*** Opening of Material shown ***

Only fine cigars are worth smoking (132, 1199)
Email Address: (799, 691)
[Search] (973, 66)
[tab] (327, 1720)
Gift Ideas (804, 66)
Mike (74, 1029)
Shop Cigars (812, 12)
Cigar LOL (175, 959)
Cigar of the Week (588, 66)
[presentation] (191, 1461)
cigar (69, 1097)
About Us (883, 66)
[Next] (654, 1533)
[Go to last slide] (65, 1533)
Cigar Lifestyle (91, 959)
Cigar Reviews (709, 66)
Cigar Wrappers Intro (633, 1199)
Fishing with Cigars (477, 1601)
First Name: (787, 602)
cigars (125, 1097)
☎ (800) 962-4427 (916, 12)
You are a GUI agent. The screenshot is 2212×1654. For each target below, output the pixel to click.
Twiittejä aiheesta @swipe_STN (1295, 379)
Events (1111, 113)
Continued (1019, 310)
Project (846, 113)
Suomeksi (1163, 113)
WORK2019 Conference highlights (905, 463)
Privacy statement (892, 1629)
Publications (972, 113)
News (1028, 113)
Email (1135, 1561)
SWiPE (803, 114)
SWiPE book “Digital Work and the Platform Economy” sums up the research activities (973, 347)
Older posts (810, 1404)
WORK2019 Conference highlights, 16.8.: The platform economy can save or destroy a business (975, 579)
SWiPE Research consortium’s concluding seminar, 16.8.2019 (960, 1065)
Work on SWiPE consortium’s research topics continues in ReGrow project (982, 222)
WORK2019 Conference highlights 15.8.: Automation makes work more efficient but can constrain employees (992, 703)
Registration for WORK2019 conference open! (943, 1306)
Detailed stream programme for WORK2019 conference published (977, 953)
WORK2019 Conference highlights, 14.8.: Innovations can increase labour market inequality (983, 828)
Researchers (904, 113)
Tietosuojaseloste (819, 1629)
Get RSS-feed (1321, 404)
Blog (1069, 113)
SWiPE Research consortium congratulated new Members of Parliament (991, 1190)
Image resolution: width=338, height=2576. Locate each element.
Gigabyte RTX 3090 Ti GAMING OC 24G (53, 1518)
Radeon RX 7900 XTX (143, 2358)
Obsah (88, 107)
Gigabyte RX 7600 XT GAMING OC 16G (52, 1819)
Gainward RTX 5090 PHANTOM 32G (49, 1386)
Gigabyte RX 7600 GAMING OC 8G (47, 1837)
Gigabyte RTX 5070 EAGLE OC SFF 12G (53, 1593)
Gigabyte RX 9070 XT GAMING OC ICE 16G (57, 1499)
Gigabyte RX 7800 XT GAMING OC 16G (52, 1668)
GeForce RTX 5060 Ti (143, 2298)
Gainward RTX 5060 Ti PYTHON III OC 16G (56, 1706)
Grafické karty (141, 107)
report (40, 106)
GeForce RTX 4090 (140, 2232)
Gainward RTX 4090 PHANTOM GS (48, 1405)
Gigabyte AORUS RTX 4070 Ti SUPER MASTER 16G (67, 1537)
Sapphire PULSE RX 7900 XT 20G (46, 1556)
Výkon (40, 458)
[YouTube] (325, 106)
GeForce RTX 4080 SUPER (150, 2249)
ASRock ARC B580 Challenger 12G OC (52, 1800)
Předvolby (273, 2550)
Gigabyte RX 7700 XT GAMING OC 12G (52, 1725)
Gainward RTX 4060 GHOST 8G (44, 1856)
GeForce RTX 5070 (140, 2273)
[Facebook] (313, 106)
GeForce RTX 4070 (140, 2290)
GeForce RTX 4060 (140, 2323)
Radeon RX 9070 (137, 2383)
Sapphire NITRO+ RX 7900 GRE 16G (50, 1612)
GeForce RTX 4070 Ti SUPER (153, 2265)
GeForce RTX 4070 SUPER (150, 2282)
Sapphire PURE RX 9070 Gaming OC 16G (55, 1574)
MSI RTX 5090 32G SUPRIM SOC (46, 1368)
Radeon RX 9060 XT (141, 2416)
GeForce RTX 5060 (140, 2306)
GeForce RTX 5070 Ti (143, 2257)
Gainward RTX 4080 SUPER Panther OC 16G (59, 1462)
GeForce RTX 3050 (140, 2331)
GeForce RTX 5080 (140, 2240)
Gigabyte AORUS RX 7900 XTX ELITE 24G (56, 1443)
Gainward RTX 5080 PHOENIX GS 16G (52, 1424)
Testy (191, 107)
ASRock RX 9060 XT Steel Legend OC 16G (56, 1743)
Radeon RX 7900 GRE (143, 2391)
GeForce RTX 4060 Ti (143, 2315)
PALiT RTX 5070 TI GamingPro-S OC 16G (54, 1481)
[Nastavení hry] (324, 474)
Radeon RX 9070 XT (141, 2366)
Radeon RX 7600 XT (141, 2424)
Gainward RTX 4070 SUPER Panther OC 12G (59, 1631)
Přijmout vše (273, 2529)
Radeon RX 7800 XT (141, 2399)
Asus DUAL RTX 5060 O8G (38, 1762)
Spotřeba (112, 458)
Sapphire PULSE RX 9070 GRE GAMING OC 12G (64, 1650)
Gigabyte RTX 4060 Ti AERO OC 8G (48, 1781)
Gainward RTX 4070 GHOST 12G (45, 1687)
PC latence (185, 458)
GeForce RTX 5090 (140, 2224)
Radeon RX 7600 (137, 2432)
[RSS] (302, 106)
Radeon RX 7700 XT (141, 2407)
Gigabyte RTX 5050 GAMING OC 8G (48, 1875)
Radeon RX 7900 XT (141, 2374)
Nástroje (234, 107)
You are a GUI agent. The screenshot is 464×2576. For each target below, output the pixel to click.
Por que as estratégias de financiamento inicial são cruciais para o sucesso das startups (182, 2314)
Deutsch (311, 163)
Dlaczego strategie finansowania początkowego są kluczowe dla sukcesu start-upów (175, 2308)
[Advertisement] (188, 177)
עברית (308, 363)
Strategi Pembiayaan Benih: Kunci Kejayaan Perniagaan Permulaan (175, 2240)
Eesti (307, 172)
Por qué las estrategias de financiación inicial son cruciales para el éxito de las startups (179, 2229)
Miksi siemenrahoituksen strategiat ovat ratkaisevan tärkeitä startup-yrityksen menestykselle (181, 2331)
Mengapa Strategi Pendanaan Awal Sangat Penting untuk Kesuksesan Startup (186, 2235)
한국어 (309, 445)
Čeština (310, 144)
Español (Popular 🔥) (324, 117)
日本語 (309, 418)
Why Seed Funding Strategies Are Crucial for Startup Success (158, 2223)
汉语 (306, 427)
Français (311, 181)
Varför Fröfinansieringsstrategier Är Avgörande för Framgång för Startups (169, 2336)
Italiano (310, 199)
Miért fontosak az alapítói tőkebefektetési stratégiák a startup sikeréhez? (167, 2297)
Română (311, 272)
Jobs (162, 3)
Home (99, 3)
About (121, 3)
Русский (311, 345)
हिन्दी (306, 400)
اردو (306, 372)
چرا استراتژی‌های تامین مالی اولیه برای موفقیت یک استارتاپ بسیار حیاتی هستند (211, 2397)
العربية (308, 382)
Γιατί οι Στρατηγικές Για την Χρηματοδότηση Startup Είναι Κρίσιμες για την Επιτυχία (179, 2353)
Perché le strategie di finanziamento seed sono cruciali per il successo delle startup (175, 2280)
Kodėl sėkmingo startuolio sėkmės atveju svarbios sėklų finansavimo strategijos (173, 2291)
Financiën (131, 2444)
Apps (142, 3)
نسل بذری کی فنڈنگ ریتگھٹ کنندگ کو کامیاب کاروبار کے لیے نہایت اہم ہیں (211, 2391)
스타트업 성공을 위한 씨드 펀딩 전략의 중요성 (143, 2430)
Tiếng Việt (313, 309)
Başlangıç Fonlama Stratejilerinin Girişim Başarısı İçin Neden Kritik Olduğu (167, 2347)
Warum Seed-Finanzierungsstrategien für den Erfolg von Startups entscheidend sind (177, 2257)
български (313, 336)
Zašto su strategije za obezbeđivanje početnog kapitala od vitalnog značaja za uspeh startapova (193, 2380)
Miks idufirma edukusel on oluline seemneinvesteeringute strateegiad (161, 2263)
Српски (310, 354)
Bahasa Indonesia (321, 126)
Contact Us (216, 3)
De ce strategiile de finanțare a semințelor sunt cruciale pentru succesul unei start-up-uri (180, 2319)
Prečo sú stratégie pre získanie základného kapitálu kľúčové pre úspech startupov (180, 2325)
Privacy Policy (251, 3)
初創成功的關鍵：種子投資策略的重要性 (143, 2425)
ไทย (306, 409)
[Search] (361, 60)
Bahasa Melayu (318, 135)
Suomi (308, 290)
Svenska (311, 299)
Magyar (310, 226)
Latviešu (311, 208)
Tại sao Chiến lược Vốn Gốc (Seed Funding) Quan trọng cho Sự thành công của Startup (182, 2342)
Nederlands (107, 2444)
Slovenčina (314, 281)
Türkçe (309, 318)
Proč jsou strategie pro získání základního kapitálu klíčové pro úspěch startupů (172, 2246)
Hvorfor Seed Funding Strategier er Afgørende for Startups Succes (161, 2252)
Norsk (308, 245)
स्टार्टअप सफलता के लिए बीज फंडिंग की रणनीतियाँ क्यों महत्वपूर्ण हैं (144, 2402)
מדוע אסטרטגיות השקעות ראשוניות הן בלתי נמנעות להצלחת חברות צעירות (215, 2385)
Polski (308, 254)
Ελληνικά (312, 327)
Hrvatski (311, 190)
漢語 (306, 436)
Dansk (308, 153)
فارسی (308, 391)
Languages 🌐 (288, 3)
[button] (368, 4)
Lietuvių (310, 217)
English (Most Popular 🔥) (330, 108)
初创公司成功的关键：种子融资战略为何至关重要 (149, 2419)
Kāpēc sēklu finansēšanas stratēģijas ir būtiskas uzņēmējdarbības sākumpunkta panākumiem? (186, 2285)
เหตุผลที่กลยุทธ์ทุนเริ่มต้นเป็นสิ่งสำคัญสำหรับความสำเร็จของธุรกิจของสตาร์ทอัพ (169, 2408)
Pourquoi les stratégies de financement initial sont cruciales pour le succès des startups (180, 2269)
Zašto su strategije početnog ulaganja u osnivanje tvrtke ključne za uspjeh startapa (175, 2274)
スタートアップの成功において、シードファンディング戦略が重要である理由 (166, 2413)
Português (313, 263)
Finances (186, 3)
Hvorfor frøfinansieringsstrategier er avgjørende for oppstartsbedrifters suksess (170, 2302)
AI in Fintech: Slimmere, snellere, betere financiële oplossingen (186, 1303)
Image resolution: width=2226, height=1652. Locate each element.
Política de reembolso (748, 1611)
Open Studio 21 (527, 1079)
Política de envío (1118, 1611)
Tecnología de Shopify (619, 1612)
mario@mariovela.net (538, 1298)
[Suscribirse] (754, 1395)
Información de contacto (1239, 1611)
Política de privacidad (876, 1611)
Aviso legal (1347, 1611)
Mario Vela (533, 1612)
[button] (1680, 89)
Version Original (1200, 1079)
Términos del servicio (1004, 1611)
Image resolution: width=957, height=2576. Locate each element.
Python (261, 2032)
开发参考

*** Close of Material shown ***

* Directions for this task *
Reproduce, exactly as they stand in the data above, the lines from the one that holds "Gigabyte RTX 5050 GAMING OC 8G (48, 1875)" to the one that holds "Por qué las", inclusive.

* Output below *
Gigabyte RTX 5050 GAMING OC 8G (48, 1875)
Radeon RX 7900 XT (141, 2374)
Nástroje (234, 107)
You are a GUI agent. The screenshot is 464×2576. For each target below, output the pixel to click.
Por que as estratégias de financiamento inicial são cruciais para o sucesso das startups (182, 2314)
Deutsch (311, 163)
Dlaczego strategie finansowania początkowego są kluczowe dla sukcesu start-upów (175, 2308)
[Advertisement] (188, 177)
עברית (308, 363)
Strategi Pembiayaan Benih: Kunci Kejayaan Perniagaan Permulaan (175, 2240)
Eesti (307, 172)
Por qué las estrategias de financiación inicial son cruciales para el éxito de las startups (179, 2229)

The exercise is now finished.